Documents taken from Sony Pictures include 894MB of sales and contract data covering a period between 2008 and 2012.
According to CSO online, initial released documents included: private key files; source code files (CPP); password files (including passwords for Oracle and SQL databases); inventory lists for hardware and other assets; network maps and outlines; production schedules and outlines; financial documents and PII. Later in the week, the attackers released preview copies of Sony movies, including Annie, Fury, and Still Alice and warned that they would be releasing more information.
In the attack, a group calling itself “Guardian of Peace” compromised the Sony Pictures network, forcing the technology group to terminate network access across the company and preventing VPN access, email and network shares to be disabled.

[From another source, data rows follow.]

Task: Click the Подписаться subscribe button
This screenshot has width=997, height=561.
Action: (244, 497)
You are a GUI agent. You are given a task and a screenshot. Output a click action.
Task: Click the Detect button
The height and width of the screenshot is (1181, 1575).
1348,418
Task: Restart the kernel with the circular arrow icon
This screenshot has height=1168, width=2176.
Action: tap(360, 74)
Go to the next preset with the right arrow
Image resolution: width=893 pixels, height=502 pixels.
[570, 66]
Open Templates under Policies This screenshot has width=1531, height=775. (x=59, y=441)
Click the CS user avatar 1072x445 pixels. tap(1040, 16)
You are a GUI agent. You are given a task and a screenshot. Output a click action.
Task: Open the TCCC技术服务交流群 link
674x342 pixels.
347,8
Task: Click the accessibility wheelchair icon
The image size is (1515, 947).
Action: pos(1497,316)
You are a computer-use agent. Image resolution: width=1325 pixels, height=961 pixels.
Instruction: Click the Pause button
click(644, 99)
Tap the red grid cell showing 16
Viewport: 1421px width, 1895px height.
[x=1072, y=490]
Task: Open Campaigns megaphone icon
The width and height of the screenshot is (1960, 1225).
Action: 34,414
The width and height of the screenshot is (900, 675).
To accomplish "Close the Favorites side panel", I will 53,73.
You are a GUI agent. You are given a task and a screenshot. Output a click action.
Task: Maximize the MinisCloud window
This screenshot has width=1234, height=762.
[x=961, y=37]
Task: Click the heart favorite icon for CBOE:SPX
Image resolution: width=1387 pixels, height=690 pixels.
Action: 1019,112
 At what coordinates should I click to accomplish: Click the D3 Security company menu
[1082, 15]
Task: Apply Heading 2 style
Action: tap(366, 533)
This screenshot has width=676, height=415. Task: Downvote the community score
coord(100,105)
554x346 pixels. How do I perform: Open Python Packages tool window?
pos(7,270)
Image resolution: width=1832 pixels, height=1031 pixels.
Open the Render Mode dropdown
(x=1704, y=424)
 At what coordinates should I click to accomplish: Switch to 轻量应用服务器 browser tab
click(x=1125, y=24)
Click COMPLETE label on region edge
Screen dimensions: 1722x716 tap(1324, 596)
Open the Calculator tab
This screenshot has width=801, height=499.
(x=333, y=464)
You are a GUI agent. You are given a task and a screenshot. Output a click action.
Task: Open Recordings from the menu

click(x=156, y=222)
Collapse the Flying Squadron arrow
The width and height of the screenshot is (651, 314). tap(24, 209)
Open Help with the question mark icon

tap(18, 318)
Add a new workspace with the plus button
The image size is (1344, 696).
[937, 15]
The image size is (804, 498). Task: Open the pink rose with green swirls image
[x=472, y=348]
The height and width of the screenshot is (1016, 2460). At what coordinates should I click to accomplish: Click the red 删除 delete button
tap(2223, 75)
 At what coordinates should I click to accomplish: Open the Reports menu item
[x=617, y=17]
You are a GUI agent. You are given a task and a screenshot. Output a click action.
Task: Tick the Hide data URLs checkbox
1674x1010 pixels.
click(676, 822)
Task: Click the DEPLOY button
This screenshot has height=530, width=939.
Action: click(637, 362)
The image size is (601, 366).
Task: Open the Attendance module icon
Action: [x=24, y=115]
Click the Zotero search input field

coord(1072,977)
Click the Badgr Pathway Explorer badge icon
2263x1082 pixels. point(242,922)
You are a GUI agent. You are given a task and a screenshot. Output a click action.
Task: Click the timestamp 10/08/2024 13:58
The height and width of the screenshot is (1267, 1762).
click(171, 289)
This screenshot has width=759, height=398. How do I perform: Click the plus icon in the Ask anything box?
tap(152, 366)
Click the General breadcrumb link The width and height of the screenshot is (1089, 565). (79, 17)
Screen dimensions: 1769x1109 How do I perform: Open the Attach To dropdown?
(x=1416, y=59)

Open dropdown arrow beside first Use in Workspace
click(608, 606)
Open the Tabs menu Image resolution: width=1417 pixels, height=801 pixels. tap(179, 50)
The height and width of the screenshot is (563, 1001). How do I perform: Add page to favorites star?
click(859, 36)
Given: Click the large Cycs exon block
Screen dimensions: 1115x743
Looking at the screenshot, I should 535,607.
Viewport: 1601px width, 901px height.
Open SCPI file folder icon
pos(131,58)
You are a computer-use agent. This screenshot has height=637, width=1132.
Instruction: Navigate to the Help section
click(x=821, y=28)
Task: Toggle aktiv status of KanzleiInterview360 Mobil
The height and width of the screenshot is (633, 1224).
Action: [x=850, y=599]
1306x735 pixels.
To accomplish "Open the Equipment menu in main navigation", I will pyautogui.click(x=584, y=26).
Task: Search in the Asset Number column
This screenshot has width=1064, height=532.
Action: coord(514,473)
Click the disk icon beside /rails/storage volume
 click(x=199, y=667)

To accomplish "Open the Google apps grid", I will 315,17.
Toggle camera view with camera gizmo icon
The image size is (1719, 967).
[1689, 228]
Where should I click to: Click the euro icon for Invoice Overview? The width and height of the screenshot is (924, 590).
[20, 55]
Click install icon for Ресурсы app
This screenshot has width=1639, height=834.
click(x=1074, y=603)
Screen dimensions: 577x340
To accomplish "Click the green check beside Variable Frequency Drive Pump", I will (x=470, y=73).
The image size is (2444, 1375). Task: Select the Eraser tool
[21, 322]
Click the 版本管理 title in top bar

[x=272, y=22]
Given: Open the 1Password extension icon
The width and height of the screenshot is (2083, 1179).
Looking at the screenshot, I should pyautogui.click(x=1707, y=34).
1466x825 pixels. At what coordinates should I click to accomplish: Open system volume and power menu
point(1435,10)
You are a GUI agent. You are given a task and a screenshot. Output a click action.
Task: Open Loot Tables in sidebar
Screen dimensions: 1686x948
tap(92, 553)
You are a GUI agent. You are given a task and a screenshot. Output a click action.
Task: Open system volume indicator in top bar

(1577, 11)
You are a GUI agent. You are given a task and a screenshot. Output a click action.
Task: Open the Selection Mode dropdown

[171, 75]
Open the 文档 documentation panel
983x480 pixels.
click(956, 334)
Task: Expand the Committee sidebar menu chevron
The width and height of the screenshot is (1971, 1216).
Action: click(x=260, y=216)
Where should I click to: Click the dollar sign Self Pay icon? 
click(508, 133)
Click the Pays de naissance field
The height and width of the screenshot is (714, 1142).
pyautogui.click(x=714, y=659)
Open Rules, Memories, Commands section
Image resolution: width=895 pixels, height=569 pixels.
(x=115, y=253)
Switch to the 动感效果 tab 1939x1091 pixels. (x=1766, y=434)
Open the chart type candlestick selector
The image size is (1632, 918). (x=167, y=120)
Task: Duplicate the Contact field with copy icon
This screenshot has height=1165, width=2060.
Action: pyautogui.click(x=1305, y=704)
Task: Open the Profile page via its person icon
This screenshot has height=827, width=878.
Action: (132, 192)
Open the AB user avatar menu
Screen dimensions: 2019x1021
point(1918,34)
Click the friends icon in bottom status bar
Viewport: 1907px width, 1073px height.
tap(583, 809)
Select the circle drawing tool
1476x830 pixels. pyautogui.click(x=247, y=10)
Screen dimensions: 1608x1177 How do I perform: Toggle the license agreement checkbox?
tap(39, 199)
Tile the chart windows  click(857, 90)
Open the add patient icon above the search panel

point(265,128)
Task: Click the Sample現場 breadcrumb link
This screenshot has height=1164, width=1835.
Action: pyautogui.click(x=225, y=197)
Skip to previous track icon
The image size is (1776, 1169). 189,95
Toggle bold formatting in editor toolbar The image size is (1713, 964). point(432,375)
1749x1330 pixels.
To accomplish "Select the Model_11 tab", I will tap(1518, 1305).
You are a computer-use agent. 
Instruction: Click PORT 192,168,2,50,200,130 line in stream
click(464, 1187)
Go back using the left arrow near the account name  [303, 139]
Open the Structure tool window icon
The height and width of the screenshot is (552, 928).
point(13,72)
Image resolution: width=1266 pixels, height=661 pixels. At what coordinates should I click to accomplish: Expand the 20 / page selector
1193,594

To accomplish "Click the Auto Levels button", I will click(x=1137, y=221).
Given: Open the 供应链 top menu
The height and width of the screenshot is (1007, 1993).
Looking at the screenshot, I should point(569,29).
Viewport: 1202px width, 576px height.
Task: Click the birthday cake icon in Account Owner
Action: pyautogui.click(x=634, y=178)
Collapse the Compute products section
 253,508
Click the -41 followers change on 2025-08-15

A tweet told staff to “please do not log onto your PC equipment or company WiFi until further notice”. Employees were told that it could take “up to three weeks” before normal service is resumed, reported the Times, with an insider saying that staff have been “sitting at their desks trying to do their job with a pen and paper”.
Within the files, which included PDF files that apparently contain the passports, visas, and other associated identity documents of cast and crew for various Sony productions, contain some metadata, which when combined with the document templates and phone list, could help initiate social engineering attacks on various parts of the company, such as the helpdesk.
In addition, one outdated document disclosed network usernames, passwords, and American Express account information (card data and Internet account details), something else that could be used in a targeted attack.